**DATASET**
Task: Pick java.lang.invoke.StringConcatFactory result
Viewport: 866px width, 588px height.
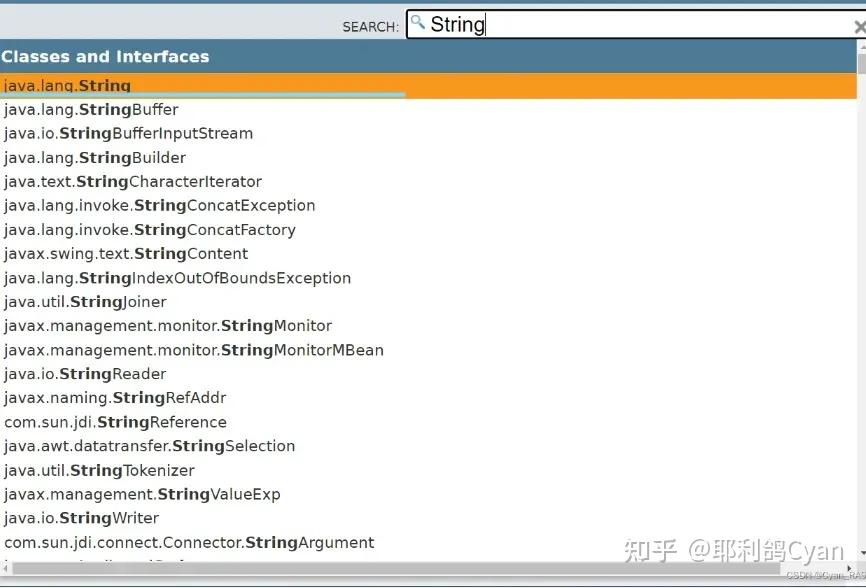Action: click(x=150, y=230)
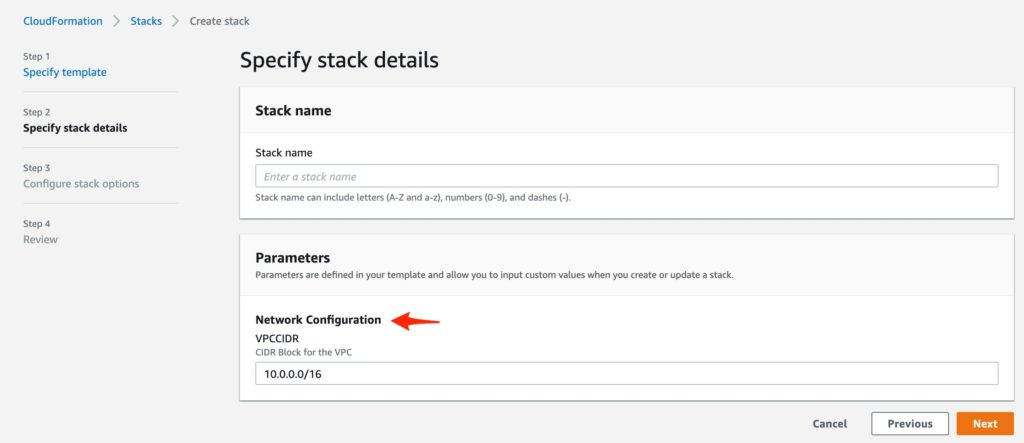Click the Network Configuration heading
The height and width of the screenshot is (443, 1024).
(318, 320)
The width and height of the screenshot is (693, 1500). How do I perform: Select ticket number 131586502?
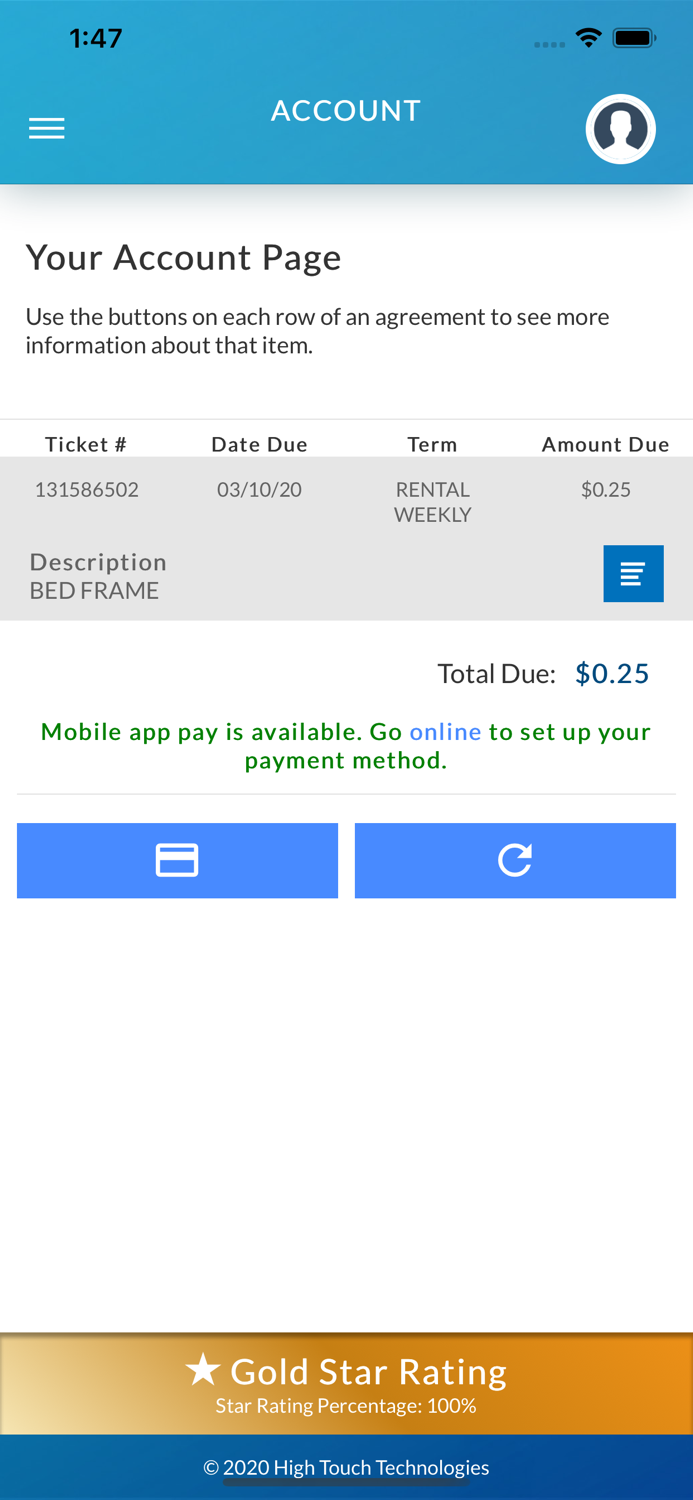86,489
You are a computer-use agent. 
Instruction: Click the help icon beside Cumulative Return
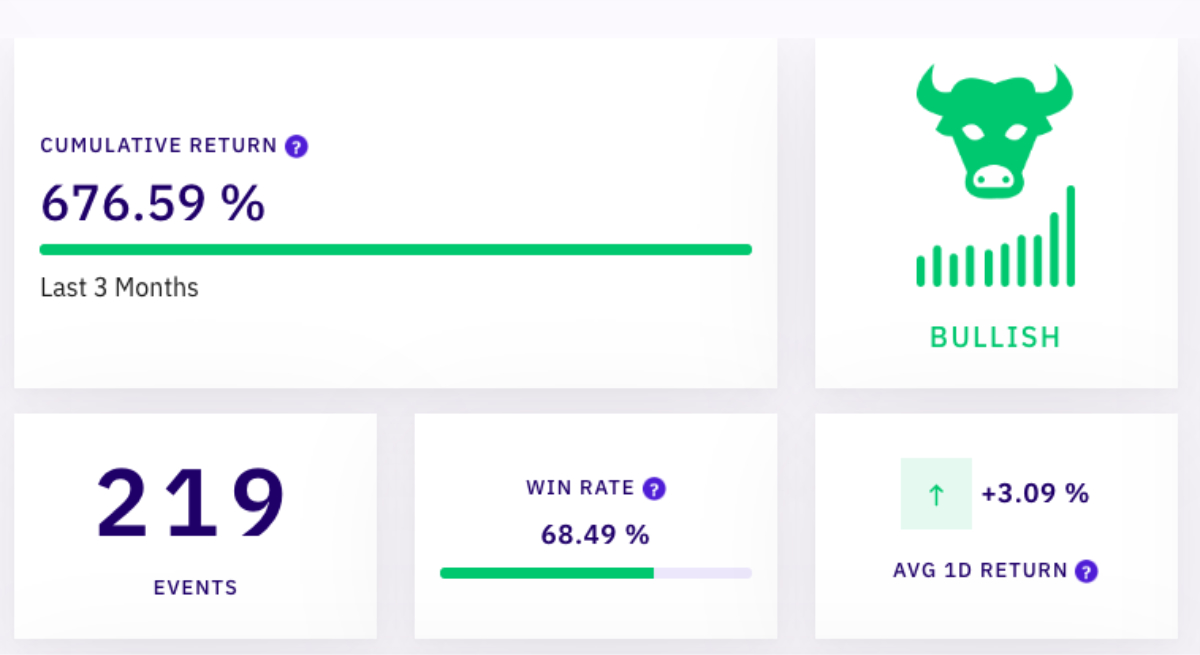pyautogui.click(x=296, y=146)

**WORK ITEM**
Here the lines from the one containing "You are a computer-use agent." through the end of the material are to be copied exactly, with the pictures omitted.

**PROBLEM SOLUTION**
You are a computer-use agent. 
Instruction: Click the help icon beside Cumulative Return
pyautogui.click(x=296, y=146)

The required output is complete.